Your answer should consist of every line in the records that holds "legend".

(Dataset entries)

-*-*-

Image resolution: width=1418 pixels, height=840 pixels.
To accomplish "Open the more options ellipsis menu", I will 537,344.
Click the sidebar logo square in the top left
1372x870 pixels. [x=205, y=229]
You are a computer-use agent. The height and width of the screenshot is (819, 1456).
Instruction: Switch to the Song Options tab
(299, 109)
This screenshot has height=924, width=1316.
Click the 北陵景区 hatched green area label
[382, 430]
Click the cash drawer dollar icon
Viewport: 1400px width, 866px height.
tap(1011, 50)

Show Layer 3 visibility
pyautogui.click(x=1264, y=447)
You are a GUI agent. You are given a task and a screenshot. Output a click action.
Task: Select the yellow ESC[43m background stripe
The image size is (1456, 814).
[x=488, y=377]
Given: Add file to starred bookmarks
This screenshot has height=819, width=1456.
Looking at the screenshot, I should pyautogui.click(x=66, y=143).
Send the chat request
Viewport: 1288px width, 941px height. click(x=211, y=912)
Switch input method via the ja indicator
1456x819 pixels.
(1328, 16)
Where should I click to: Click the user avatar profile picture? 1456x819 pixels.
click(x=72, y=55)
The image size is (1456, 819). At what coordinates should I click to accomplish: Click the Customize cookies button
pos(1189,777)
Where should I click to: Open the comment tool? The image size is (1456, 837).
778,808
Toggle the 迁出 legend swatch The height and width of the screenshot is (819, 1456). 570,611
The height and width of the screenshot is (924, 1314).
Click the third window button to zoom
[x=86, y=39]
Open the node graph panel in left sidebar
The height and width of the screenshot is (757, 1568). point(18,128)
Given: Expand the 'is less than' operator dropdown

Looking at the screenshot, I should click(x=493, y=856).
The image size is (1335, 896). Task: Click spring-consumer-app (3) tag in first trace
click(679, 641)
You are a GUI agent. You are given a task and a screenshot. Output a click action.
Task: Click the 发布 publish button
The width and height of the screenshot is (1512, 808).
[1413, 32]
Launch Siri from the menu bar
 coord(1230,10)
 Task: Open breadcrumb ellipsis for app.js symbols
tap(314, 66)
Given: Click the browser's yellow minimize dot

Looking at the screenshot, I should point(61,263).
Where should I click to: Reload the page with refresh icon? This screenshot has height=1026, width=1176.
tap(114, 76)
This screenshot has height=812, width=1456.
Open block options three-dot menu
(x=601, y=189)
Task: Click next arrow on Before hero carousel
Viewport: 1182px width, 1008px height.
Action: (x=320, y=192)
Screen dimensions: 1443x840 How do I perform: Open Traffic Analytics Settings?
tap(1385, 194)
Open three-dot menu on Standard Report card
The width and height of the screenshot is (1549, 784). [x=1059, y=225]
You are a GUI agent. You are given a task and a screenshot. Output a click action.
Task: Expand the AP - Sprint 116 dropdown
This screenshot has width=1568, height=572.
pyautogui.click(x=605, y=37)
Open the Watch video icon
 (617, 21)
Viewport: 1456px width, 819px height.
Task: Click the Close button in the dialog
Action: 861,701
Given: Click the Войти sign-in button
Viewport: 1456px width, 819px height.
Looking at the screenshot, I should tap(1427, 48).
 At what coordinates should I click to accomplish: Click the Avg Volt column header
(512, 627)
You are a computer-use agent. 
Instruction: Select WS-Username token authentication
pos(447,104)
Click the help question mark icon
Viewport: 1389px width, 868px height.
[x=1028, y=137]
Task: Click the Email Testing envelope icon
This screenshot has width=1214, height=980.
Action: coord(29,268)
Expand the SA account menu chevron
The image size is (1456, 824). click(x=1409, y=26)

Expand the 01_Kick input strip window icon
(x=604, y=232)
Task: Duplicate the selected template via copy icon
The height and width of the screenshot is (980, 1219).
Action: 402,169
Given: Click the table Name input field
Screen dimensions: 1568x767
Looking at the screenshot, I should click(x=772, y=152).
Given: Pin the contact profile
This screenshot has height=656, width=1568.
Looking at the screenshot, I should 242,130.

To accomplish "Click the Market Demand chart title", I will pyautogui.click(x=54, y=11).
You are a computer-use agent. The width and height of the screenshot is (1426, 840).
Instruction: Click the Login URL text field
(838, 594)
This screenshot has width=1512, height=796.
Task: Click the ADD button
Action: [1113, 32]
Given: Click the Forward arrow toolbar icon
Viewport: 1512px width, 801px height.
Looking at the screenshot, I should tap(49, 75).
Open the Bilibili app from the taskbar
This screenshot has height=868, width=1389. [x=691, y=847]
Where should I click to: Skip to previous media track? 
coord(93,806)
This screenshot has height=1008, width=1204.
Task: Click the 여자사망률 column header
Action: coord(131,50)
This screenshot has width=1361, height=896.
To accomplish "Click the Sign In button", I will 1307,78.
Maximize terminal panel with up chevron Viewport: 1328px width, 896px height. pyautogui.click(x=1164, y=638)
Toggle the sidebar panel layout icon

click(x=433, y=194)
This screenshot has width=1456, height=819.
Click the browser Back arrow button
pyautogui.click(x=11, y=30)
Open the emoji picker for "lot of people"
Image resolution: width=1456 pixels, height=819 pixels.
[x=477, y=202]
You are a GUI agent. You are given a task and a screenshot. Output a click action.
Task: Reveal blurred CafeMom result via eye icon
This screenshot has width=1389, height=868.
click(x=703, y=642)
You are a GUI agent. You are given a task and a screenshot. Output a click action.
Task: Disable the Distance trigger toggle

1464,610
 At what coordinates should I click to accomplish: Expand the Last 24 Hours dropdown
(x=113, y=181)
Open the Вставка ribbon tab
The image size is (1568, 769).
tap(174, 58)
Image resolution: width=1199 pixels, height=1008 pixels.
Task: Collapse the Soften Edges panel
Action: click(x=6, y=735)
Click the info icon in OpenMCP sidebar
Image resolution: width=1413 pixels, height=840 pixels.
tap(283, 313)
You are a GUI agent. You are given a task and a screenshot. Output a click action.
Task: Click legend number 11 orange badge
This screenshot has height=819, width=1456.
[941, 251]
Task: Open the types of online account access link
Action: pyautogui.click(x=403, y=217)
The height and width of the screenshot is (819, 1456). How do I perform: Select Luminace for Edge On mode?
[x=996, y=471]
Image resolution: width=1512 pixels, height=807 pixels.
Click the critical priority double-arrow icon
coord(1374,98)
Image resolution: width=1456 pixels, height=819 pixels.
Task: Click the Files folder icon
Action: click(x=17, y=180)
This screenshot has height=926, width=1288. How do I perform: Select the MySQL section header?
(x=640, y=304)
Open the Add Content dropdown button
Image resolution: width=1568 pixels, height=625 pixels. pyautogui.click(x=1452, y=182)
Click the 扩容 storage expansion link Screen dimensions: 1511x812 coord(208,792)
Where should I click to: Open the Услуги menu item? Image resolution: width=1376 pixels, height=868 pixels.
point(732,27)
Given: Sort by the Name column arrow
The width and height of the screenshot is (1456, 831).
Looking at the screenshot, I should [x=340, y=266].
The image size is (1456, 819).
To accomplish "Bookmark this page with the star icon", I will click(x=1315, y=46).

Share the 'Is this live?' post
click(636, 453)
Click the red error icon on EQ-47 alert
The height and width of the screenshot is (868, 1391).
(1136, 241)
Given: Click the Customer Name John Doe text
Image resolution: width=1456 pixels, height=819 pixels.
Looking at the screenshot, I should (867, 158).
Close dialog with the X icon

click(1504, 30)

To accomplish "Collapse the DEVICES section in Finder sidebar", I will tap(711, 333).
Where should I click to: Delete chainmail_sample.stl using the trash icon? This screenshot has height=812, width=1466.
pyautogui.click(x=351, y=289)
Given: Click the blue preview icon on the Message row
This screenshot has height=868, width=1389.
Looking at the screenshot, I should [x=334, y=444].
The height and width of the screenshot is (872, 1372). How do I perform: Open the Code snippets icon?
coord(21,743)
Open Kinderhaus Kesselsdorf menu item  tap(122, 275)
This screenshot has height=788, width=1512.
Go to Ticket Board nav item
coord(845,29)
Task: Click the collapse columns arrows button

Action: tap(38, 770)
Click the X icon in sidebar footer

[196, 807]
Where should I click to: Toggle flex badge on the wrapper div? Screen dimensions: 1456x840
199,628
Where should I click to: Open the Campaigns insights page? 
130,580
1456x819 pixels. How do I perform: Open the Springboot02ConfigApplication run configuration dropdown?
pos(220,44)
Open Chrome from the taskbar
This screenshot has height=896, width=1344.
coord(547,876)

-*-*-

→ Written response:
Toggle the 迁出 legend swatch The height and width of the screenshot is (819, 1456). 570,611
Task: Click legend number 11 orange badge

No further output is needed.